Deutschförderung meist verschlossen. Werden jedoch für den Spracherwerb sinnvolle und notwendige Grundinvestitionen nicht getätigt, droht ein Vielfaches an Folgekosten, wenn die Integration in den Arbeitsmarkt und die Gesellschaft nicht gelingt.

(Beifall bei der CDU und der Staatsministerin Petra Köpping)

Die Bemühungen der Staatsregierung gegenüber der Bundesebene, insbesondere über die Arbeits- und Sozialministerkonferenz und die Mitwirkung im Verwaltungsrat der Bundesagentur für Arbeit, sind deshalb ausdrücklich zu unterstützen. Das Ergebnis, das im Lenkungsausschuss dazu vereinbart worden ist, ist konsequent umzusetzen.

Beim Thema Asyl geht es nur gemeinsam. Das ist das Gebot der Stunde.

Herzlichen Dank.

(Beifall bei der CDU, der SPD und der Staatsregierung)

Für die CDU-Fraktion war das der Abg. Kiesewetter. – Jetzt ergreift für die SPDFraktion, die ebenfalls Einbringerin ist, Frau Kollegin Pfeil das Wort.

Sehr geehrter Herr Präsident! Sehr geehrte Damen und Herren! Ich glaube, die Aktuelle Debatte zeigt uns heute wieder, dass das Thema Integration nun endlich als Zukunftsthema in diesem Hause angekommen ist und endlich den entsprechenden Stellenwert bei der Staatsregierung einnimmt.
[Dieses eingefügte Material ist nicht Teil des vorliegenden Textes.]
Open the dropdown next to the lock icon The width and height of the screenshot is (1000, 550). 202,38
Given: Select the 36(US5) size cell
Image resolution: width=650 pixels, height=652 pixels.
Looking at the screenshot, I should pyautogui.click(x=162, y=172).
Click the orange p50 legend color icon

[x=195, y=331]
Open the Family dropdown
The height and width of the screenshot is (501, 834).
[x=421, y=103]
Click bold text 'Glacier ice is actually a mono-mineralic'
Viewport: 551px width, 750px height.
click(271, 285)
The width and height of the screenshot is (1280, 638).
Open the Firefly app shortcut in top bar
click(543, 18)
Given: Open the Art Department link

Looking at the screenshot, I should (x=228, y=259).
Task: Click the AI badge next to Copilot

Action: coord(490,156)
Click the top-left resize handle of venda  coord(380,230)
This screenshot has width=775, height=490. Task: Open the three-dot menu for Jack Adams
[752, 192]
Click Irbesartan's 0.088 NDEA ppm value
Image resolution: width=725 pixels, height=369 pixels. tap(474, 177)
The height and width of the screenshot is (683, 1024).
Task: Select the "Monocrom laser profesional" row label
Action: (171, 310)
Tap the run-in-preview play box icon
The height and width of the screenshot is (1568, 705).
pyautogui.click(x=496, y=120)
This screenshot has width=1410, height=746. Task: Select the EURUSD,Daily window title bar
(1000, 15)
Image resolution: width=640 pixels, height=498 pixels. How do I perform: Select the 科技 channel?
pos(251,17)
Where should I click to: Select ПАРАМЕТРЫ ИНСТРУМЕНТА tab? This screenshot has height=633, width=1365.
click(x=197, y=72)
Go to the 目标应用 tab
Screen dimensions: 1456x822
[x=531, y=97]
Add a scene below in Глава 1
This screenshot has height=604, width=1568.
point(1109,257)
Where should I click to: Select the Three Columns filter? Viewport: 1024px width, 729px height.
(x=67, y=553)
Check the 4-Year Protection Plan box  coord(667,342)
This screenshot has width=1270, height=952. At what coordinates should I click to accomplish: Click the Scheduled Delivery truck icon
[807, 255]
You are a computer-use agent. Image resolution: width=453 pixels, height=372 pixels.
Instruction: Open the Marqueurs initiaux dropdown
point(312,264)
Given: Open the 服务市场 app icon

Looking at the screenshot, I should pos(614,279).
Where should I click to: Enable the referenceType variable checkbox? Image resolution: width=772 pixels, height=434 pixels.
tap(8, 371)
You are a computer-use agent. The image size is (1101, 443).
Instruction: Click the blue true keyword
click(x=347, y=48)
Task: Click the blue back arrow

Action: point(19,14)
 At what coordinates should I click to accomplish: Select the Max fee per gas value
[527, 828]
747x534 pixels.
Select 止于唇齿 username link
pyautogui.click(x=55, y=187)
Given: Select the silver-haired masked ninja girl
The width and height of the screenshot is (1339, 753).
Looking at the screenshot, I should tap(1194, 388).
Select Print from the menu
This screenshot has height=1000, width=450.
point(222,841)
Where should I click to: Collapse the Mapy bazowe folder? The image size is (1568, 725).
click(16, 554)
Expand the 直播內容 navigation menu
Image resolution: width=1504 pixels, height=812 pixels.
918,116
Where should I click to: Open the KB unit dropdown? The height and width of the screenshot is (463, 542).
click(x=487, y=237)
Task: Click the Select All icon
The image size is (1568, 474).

In den letzten Monaten haben wir gesehen, dass die Bereitschaft und Fähigkeit zur Kommunikation mit den Kommunen, mit den Behörden, mit den vielen Ehrenamt

lichen und mit den Flüchtlingen den entscheidenden Faktor einer gelungenen Integrationspolitik in Sachsen darstellen.

Ich möchte die Gelegenheit nutzen, um unserer Ministerin für Gleichstellung und Migration für diese neue Form des Dialogs zu danken.

(Beifall bei der SPD und vereinzelt bei der CDU)

Sowohl der Lenkungsausschuss als auch das in dieser Woche erstmalig einberufene Verbändegespräch konnten dank dieser neuen Form des Dialoges konkrete Bedarfe und Probleme aufgreifen, aber auch eine zukünftig zuverlässige und auf Vertrauen basierende Zusammenarbeit ermöglichen.